ATP Challenger Tour Amersfoort champion Tallon Griekspoor in action.

Two finals between the top two seeds were played out this week on the ATP Challenger Tour, which hadn’t happened before this season. One of them included a meeting of the two highest-ranked Dutchmen in the ATP Rankings. Who took it and how did the tournaments in Iasi, Amersfoort, Nur-Sultan, and Todi play out? Read back on this week’s action:

ATP Challenger Tour Recap


Hugo Gaston was the runner-up at the Rome Challenger earlier in the year (lost to Andrea Pellegrino), and seemingly lost his form in the weeks after. This week, the Frenchman struggled to beat Matija Pecotic in the second round, barely edging past the Croatian in a third set tiebreak. Winning despite not looking his best had been a recurring theme for the 20-year-old throughout his run in Iasi, including tight straight-set wins over Duje Ajdukovic and Felipe Meligeni Rodrigues Alves.

After capturing his maiden Challenger title at Oeiras, Zdenek Kolar also sort of lost the plot, losing his first match in five of the next nine events he played on this circuit. The Czech enjoyed a very comfortable draw in the early rounds in Iasi though, which allowed him to slowly play himself into form. Kolar eliminated Riccardo Bonadio in the quarterfinals before dropping his only set to Milijan Zekic in the final four.

Dataset records
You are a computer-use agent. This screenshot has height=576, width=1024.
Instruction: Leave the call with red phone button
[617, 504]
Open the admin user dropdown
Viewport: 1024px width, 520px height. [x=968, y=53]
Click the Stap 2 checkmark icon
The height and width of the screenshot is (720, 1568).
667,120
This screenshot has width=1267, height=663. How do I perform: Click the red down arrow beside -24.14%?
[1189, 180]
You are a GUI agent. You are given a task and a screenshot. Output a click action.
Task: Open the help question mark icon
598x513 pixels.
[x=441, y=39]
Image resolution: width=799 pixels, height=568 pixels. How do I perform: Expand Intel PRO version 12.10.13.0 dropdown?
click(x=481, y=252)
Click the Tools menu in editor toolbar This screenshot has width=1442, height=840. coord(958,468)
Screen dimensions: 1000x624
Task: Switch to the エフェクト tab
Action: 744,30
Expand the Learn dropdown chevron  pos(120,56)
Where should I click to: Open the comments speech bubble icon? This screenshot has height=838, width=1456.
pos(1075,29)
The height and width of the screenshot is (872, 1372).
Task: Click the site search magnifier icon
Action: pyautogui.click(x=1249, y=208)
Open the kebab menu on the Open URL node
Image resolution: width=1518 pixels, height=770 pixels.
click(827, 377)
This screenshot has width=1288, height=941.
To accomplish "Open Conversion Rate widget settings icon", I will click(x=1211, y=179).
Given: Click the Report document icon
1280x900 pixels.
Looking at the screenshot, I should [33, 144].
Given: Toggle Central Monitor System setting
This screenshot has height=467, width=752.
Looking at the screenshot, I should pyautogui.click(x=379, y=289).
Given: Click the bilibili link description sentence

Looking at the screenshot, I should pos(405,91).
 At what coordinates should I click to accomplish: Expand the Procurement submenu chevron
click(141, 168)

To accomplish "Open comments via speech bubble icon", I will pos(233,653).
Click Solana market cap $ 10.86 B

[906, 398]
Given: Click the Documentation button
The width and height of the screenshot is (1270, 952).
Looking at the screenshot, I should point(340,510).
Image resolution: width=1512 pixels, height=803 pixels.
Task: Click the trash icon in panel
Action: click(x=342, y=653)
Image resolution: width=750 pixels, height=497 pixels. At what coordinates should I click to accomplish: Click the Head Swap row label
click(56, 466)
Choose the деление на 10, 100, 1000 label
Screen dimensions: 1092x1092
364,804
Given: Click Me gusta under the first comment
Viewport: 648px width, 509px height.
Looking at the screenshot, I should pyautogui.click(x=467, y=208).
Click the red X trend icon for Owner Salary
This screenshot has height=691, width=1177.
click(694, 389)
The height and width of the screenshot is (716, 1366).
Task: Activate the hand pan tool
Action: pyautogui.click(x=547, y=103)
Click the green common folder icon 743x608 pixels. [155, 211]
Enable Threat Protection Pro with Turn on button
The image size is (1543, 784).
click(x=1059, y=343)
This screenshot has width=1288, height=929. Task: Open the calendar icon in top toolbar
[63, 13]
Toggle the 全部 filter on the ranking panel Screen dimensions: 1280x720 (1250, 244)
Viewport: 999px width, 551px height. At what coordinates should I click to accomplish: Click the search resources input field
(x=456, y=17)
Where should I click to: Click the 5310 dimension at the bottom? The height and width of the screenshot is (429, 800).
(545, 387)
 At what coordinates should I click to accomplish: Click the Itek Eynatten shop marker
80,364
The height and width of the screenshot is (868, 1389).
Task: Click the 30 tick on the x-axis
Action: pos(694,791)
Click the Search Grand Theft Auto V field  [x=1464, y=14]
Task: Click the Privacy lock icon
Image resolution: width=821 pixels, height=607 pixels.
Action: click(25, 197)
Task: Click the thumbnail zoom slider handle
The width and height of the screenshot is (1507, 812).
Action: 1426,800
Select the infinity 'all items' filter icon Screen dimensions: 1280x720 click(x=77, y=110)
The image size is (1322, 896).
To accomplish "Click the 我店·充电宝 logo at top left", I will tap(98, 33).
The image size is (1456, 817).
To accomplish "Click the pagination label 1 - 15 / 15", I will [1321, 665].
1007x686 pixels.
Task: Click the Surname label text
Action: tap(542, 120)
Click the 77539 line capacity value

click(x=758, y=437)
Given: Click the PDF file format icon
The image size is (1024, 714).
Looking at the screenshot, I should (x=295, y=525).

- [OBJECTIVE]
Reproduce the passage of the Challenger Tour recap from "Hugo Gaston was" to "Meligeni Rodrigues Alves.". You can leave the data aside; nothing in it is required.

- [COMPLETED TASK]
Hugo Gaston was the runner-up at the Rome Challenger earlier in the year (lost to Andrea Pellegrino), and seemingly lost his form in the weeks after. This week, the Frenchman struggled to beat Matija Pecotic in the second round, barely edging past the Croatian in a third set tiebreak. Winning despite not looking his best had been a recurring theme for the 20-year-old throughout his run in Iasi, including tight straight-set wins over Duje Ajdukovic and Felipe Meligeni Rodrigues Alves.